(Saved data entries)

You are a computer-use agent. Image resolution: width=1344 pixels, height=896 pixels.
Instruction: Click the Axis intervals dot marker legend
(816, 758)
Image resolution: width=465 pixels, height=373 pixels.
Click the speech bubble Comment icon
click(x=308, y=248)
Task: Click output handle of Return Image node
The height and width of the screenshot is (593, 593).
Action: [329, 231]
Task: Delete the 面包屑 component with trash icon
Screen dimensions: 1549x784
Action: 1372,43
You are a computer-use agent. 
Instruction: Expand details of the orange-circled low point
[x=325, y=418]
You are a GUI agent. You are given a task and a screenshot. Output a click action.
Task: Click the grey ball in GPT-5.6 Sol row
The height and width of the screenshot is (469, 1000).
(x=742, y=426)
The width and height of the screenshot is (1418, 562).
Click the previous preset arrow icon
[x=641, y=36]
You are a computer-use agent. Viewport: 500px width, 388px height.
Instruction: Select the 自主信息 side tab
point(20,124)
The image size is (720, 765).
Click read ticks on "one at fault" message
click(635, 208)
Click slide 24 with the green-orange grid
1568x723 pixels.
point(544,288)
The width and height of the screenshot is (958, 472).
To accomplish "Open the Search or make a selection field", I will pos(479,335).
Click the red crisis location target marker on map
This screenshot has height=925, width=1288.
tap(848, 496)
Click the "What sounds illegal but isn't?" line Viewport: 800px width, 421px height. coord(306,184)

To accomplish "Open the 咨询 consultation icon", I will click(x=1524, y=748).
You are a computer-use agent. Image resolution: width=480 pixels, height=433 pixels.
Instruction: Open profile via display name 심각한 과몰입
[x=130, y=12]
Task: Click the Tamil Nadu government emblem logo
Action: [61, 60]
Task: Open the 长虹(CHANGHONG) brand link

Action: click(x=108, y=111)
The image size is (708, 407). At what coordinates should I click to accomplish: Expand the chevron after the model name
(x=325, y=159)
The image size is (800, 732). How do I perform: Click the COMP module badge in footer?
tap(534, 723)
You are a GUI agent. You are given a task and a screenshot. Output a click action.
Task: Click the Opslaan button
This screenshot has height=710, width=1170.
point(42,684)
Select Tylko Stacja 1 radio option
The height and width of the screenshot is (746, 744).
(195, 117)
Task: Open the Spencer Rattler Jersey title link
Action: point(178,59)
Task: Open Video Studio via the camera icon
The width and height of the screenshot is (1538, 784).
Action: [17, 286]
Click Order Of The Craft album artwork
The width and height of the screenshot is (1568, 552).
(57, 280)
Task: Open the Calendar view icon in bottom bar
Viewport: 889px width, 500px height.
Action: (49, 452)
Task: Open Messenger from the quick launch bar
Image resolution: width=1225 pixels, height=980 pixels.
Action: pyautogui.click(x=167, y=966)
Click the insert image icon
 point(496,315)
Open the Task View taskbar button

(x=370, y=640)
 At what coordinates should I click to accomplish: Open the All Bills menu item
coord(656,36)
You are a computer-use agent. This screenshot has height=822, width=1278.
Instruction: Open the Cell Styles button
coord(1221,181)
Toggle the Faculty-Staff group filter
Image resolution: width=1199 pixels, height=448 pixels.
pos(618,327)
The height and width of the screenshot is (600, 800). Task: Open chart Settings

Instructions to follow> Rewrite the rows as a numbered list, from the very first line through the line containing "point(544,288)", including that line and leaving out any blank lines.

Solution>
1. You are a computer-use agent. Image resolution: width=1344 pixels, height=896 pixels.
2. Instruction: Click the Axis intervals dot marker legend
3. (816, 758)
4. Image resolution: width=465 pixels, height=373 pixels.
5. Click the speech bubble Comment icon
6. click(x=308, y=248)
7. Task: Click output handle of Return Image node
8. The height and width of the screenshot is (593, 593).
9. Action: [329, 231]
10. Task: Delete the 面包屑 component with trash icon
11. Screen dimensions: 1549x784
12. Action: 1372,43
13. You are a computer-use agent. 
14. Instruction: Expand details of the orange-circled low point
15. [x=325, y=418]
16. You are a GUI agent. You are given a task and a screenshot. Output a click action.
17. Task: Click the grey ball in GPT-5.6 Sol row
18. The height and width of the screenshot is (469, 1000).
19. (x=742, y=426)
20. The width and height of the screenshot is (1418, 562).
21. Click the previous preset arrow icon
22. [x=641, y=36]
23. You are a computer-use agent. Viewport: 500px width, 388px height.
24. Instruction: Select the 自主信息 side tab
25. point(20,124)
26. The image size is (720, 765).
27. Click read ticks on "one at fault" message
28. click(635, 208)
29. Click slide 24 with the green-orange grid
30. 1568x723 pixels.
31. point(544,288)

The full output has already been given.